Custom rules must meet these standards before use:

•LOW false positive rate - Every FP wastes time; add exclusions aggressively
•Clear security impact - Rule must detect exploitable vulnerabilities, not code smells
•Tested against real code - Validate on target repos before adding to pipeline
•Complete metadata - CWE, severity, confidence, references
•Path exclusions for performance - Exclude bundled/minified files to prevent timeouts

CRITICAL: Path Exclusions for Performance

Taint mode rules are computationally expensive and will timeout on large bundled/minified files. Always add path exclusions to your rules.

Required Path Exclusions

Add this paths block to EVERY rule (especially taint mode):

yaml

rules:
  - id: my-taint-rule
    mode: taint
    paths:
      exclude:
        # Package managers
        - "**/node_modules/**"
        - "**/vendor/**"
        # Build output
        - "**/dist/**"
        - "**/build/**"
        # Minified/bundled files (specific patterns only)
        - "**/*.min.js"
        - "**/*.min.mjs"
        - "**/*.bundle.js"
        - "**/*.chunk.js"
        - "**/*.chunk.mjs"
        - "**/*-init.mjs"
        # NOTE: Do NOT use broad patterns like "**/js/*.js" or "**/assets/**"
        # as they exclude legitimate source files in some repos
    # ... rest of rule

Why This Matters

File Type	Typical Size	Taint Mode Behavior
Source file	1-50 KB	Fast analysis
Bundled JS	100KB-2MB	TIMEOUT (30s default)
Minified JS	50KB-500KB	TIMEOUT or very slow

Real example: A 588KB Vite bundle (viewer-init.mjs) caused 3 timeout errors and blocked rule execution until path exclusions were added.

Signs You Need More Exclusions

When running your rule, watch for:

code

Warning: 3 timeout error(s) in path/to/file.mjs when running rules...
Semgrep stopped running rules on path/to/file.mjs after 3 timeout error(s).

Add the problematic file pattern to your paths.exclude list.

Workflow

Step 1: Define the Vulnerability

Before writing any YAML, answer these questions:

code

Vulnerability Type: [e.g., Command Injection, SSRF, SQLi]
CWE ID: [e.g., CWE-78]
Security Impact: [e.g., Remote code execution as web server user]
Vulnerable Pattern: [e.g., os.system() with user-controlled input]
Exploit Scenario: [e.g., Attacker controls filename parameter, injects shell commands]
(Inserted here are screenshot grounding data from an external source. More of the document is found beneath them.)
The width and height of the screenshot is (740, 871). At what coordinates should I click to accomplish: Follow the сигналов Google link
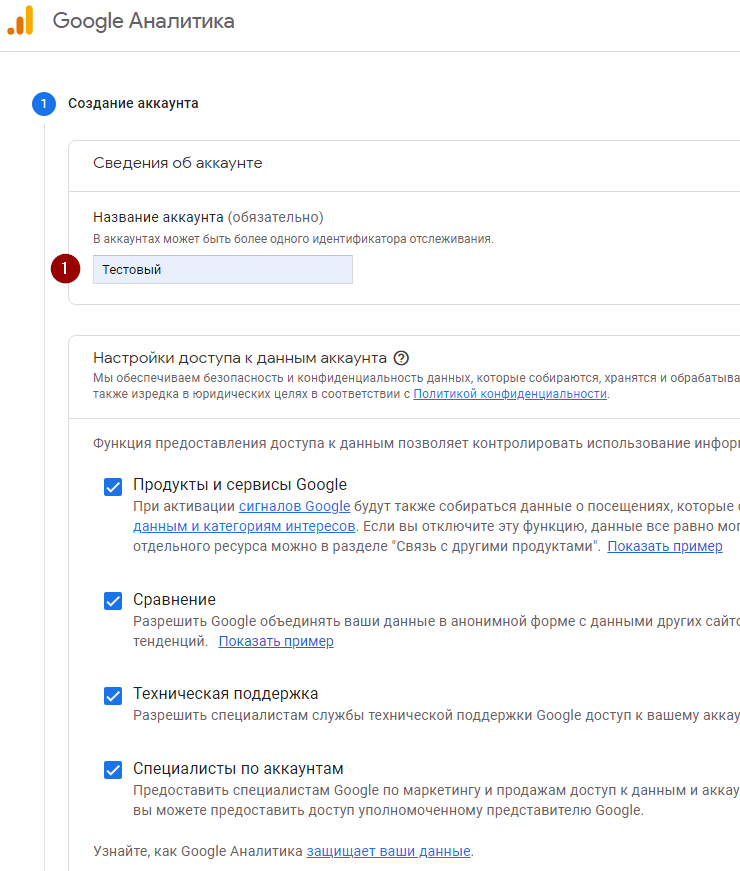tap(294, 507)

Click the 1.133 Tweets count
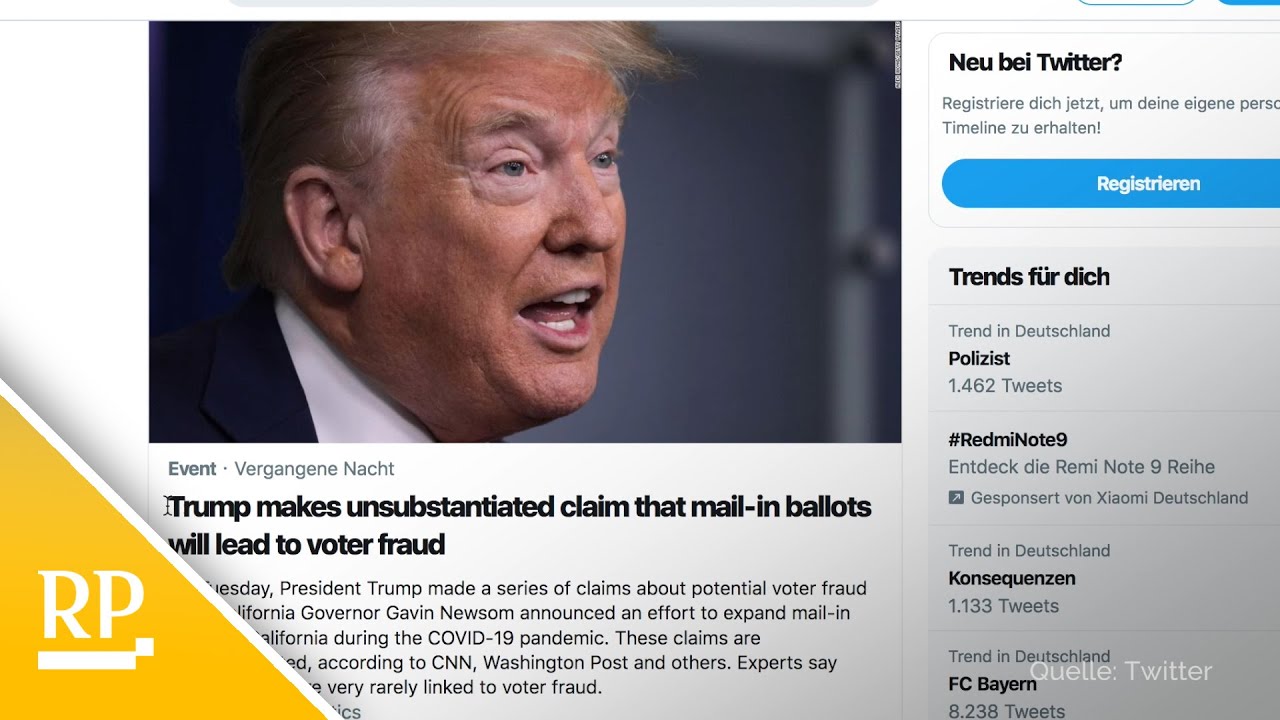click(x=1004, y=606)
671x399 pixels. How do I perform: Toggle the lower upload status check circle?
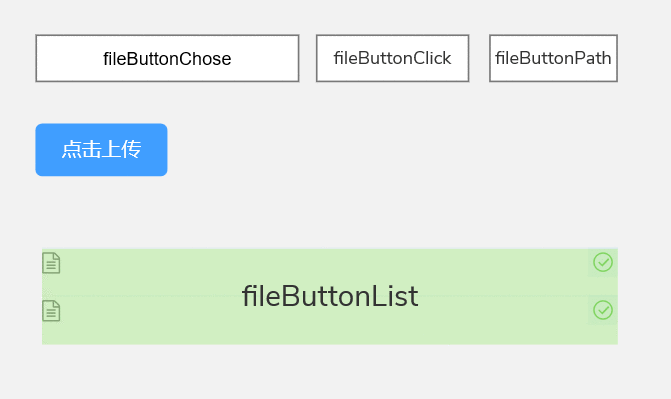pyautogui.click(x=603, y=310)
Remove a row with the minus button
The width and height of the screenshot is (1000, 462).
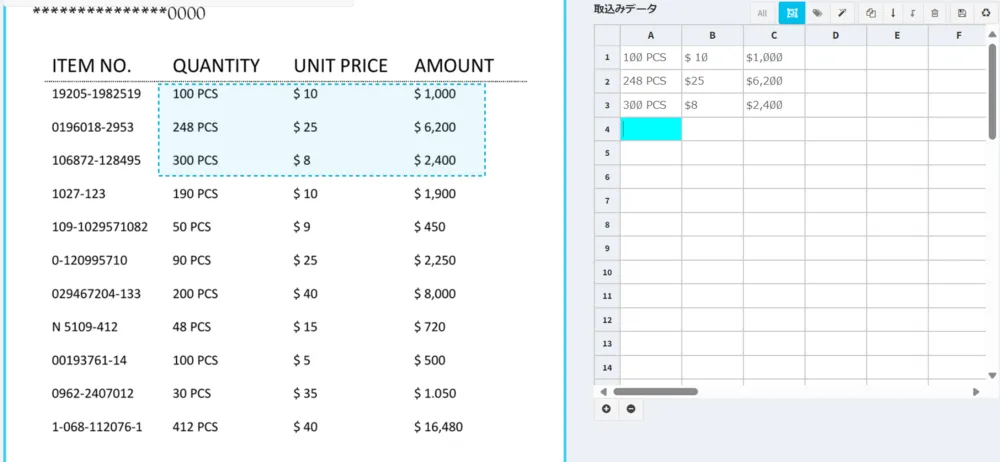coord(631,409)

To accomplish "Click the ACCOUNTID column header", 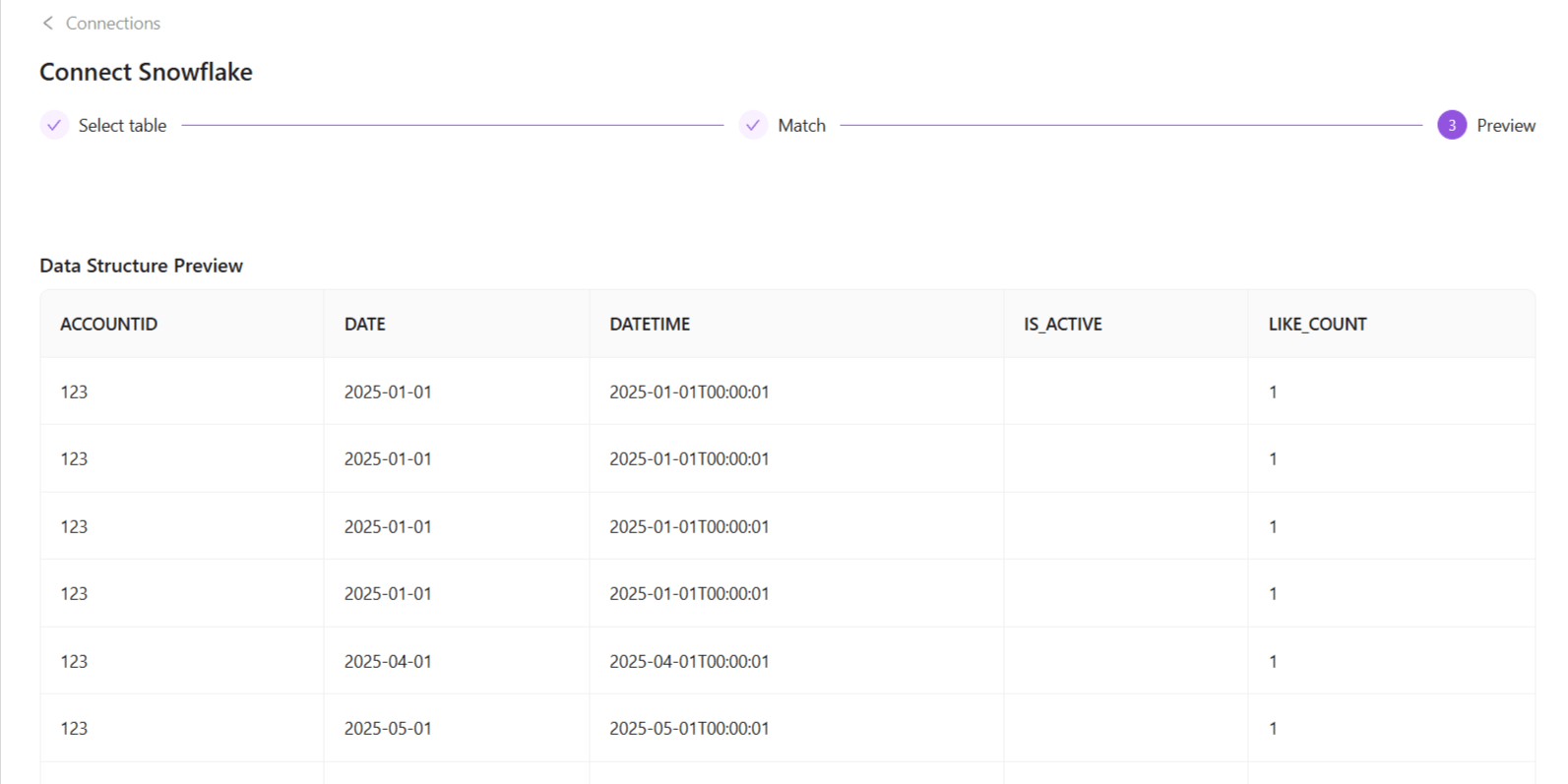I will 108,324.
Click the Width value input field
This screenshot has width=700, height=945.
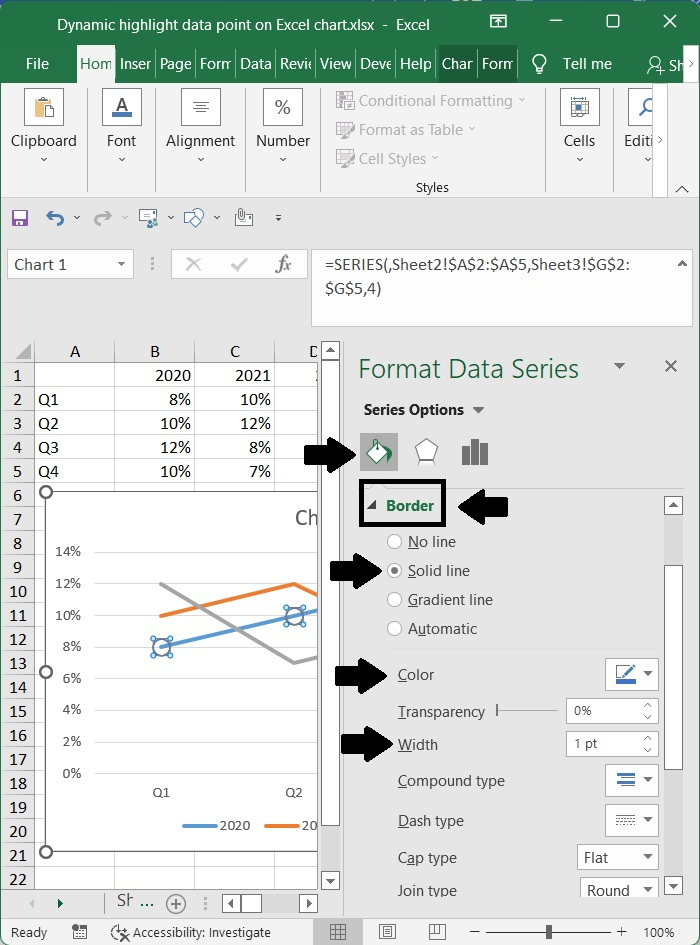601,744
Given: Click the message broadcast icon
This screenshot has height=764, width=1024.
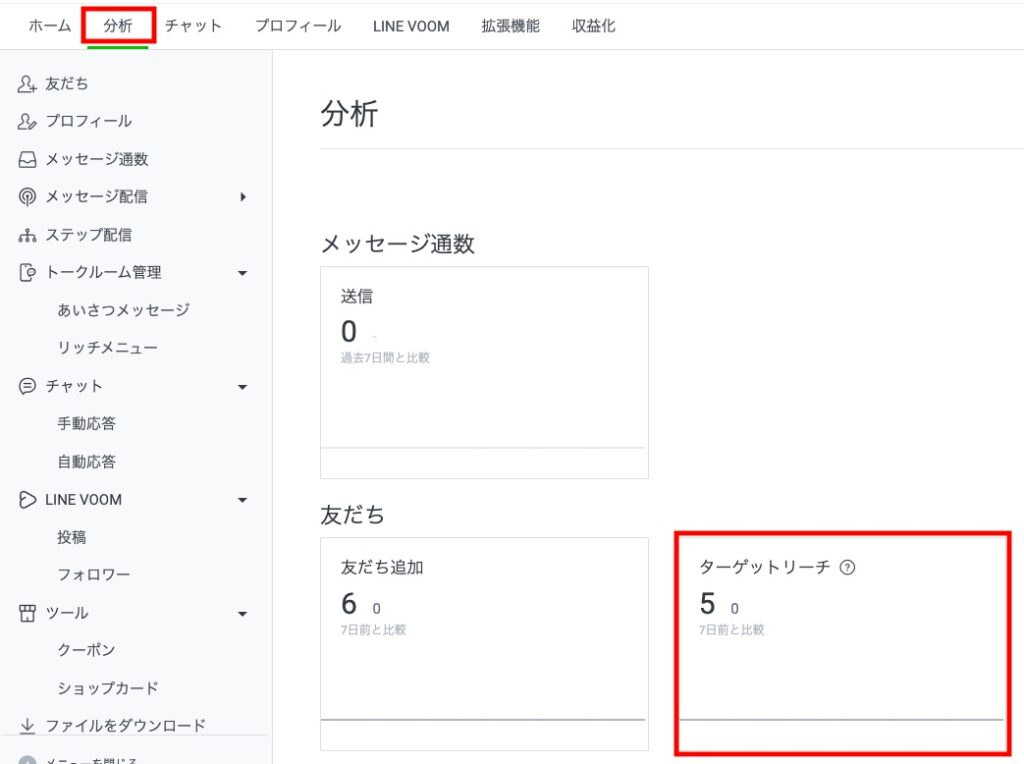Looking at the screenshot, I should 27,197.
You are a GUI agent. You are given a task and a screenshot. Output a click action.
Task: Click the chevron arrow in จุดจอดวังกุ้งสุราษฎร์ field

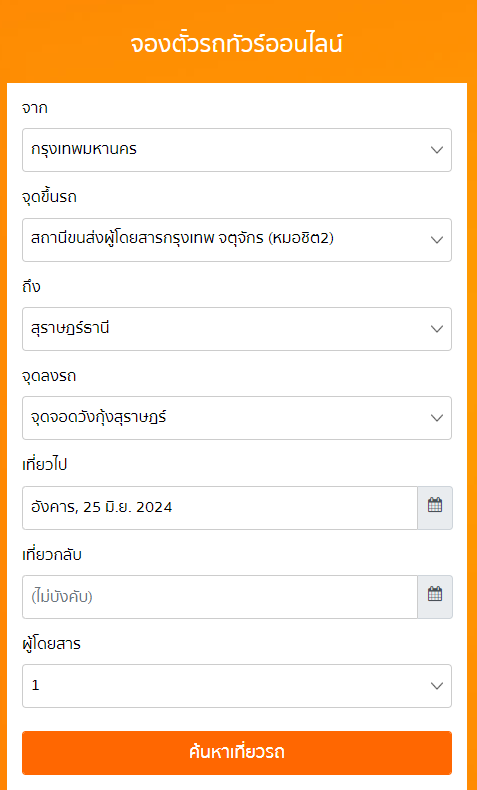[437, 418]
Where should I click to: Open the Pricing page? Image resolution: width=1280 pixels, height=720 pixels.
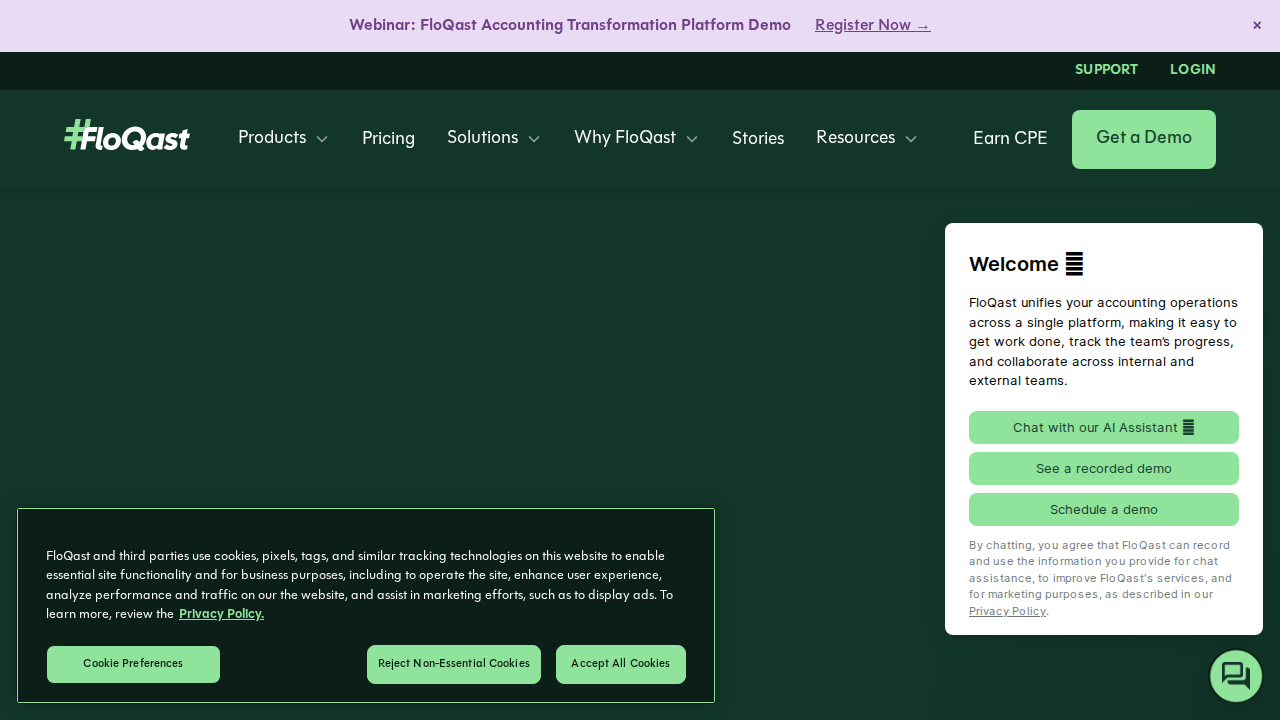point(388,139)
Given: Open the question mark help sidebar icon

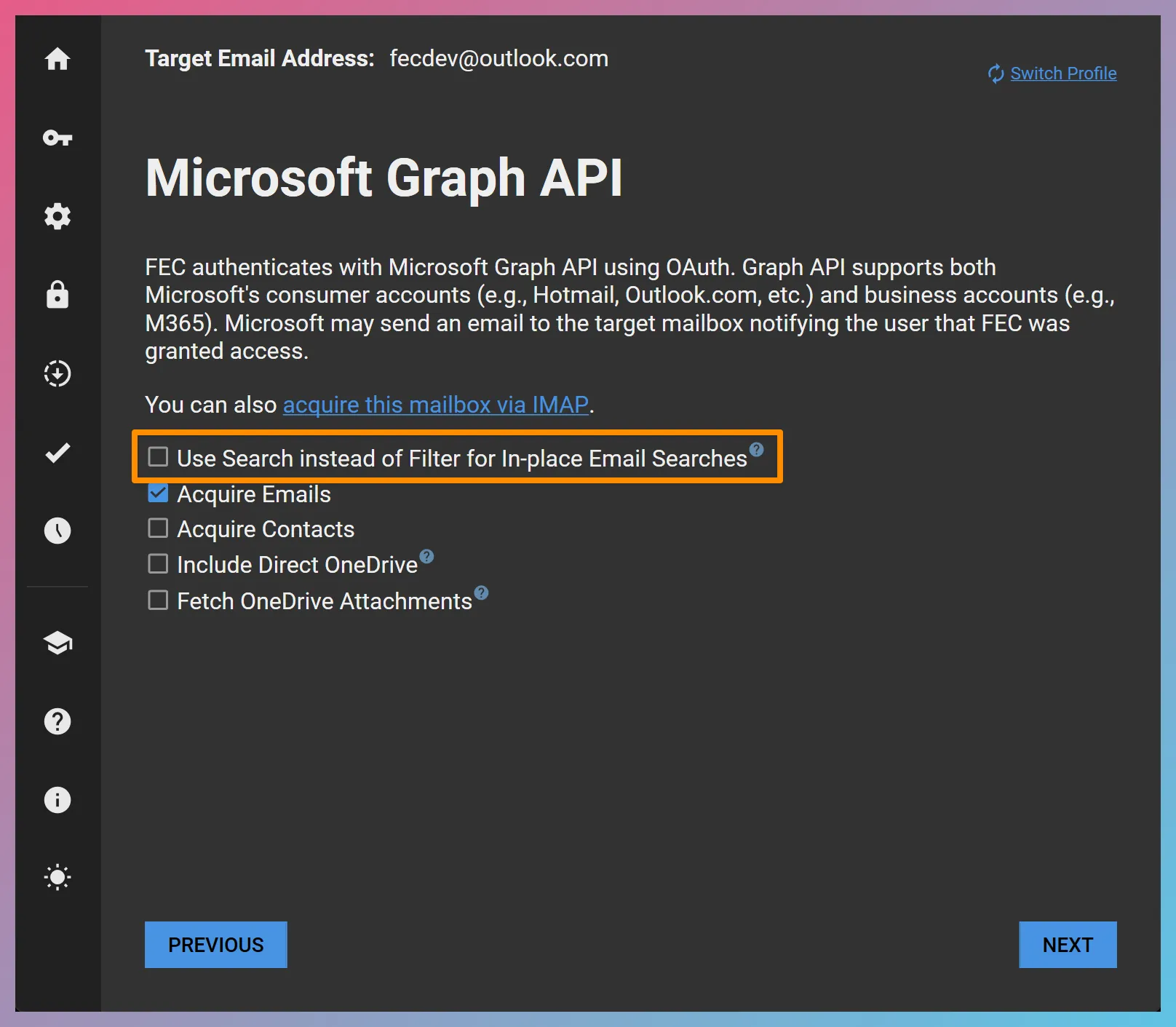Looking at the screenshot, I should click(x=57, y=721).
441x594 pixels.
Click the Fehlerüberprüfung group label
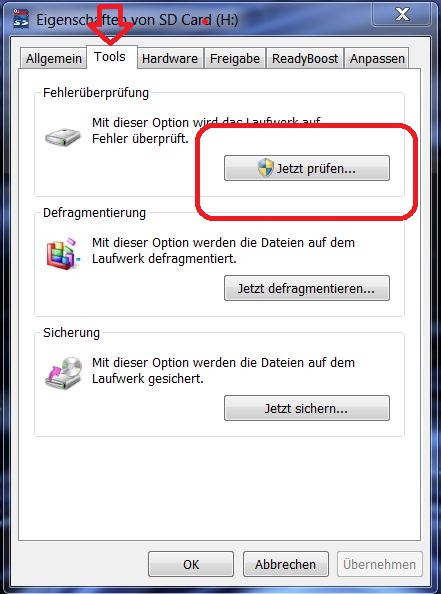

Find 2-3 real examples from target codebase to guide pattern creation.

Step 2: Choose Rule Mode

Mode	Use When	Example
Pattern-based	Single function calls, hardcoded values, dangerous API usage	`eval()`, hardcoded secrets, weak crypto
Taint mode	Data flows from user input to dangerous sink	SQLi, XSS, command injection, SSRF

Decision guide:

•"Is user input involved?" → Taint mode
•"Is it a dangerous function regardless of input?" → Pattern mode
•"Do I need to track data across variables/functions?" → Taint mode

Step 3: Write the Rule

Pattern-Based Rule Template

yaml

rules:
  - id: <org>-<vuln-type>-<specific-pattern>
    languages:
      - python
    message: |
      <Clear description of what was detected and why it's dangerous>

      Remediation: <Specific fix recommendation>
    severity: ERROR  # ERROR, WARNING, or INFO
    metadata:
      cwe: "CWE-XX"
      owasp:
        - "A03:2021-Injection"
      category: security
      confidence: HIGH  # HIGH, MEDIUM, LOW
      author: "Your Name"
      references:
        - https://cwe.mitre.org/data/definitions/XX.html
    patterns:
      - pattern-either:
          - pattern: dangerous_function($ARG)
          - pattern: other_dangerous_function($ARG)
      - pattern-not: safe_wrapper(...)
      - pattern-not-inside: |
          if $X is None:
              ...

Taint Mode Rule Template

yaml

rules:
  - id: <org>-<vuln-type>-taint
    mode: taint
    languages:
      - python  # or javascript, typescript, etc.
    # CRITICAL: Always include path exclusions for taint mode
    paths:
      exclude:
        - "**/node_modules/**"
        - "**/vendor/**"
        - "**/dist/**"
        - "**/build/**"
        - "**/*.min.js"
        - "**/*.min.mjs"
        - "**/*.bundle.js"
        - "**/*.chunk.js"
        - "**/*.chunk.mjs"
        - "**/*-init.mjs"
    message: |
      User input flows to <dangerous sink> without proper sanitization.
      This could allow <attack type>.

      Remediation: <Specific fix>
    severity: ERROR
    metadata:
      cwe: "CWE-XX"
      owasp:
        - "A03:2021-Injection"
      category: security
      confidence: HIGH
      author: "Your Name"
    pattern-sources:
      - pattern: request.args.get(...)
      - pattern: request.form[...]
      - pattern: request.json[...]
    pattern-sinks:
      - pattern: cursor.execute($QUERY, ...)
        focus-metavariable: $QUERY
    pattern-sanitizers:
      - pattern: escape(...)
      - pattern: int(...)
      - pattern: parameterized_query(...)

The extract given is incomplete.